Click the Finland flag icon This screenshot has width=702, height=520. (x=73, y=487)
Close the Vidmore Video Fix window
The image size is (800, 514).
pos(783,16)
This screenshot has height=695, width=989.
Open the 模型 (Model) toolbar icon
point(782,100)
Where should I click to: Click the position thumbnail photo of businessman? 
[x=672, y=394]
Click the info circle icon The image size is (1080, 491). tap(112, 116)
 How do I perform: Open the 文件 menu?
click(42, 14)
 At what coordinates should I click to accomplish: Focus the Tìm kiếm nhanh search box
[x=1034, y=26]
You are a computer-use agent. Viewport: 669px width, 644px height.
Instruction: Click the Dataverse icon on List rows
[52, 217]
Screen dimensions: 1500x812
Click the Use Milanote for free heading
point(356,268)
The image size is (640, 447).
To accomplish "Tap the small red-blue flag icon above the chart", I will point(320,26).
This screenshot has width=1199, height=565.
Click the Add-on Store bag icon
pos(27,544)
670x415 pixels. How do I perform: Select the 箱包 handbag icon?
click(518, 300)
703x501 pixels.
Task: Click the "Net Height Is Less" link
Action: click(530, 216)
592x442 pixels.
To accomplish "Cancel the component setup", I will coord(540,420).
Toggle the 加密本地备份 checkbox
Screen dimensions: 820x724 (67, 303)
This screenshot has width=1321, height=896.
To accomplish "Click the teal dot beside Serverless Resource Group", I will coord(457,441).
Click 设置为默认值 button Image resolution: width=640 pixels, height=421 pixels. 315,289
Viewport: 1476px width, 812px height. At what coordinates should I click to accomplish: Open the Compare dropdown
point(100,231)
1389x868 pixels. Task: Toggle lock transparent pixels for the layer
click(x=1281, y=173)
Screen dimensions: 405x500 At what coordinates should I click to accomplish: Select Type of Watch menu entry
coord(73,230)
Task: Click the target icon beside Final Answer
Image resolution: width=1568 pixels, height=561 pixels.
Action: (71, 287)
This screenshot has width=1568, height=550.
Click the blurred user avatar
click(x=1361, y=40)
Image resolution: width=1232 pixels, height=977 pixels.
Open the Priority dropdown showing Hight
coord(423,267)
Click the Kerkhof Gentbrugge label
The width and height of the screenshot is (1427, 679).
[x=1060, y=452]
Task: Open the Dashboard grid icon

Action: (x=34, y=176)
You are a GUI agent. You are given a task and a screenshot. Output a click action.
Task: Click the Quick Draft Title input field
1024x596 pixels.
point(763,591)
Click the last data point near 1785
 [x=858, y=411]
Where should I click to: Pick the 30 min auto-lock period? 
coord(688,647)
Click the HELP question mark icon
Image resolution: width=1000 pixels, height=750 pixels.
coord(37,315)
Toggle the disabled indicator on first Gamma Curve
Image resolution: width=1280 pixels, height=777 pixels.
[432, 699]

Work request |
Leave out every line above except those from the line with "You are a computer-use" up to and including the line with "592x442 pixels.", and copy those exactly.

Solved problem |
You are a computer-use agent. Viewport: 669px width, 644px height.
Instruction: Click the Dataverse icon on List rows
[52, 217]
Screen dimensions: 1500x812
Click the Use Milanote for free heading
point(356,268)
The image size is (640, 447).
To accomplish "Tap the small red-blue flag icon above the chart", I will point(320,26).
This screenshot has width=1199, height=565.
Click the Add-on Store bag icon
pos(27,544)
670x415 pixels. How do I perform: Select the 箱包 handbag icon?
click(518, 300)
703x501 pixels.
Task: Click the "Net Height Is Less" link
Action: click(530, 216)
592x442 pixels.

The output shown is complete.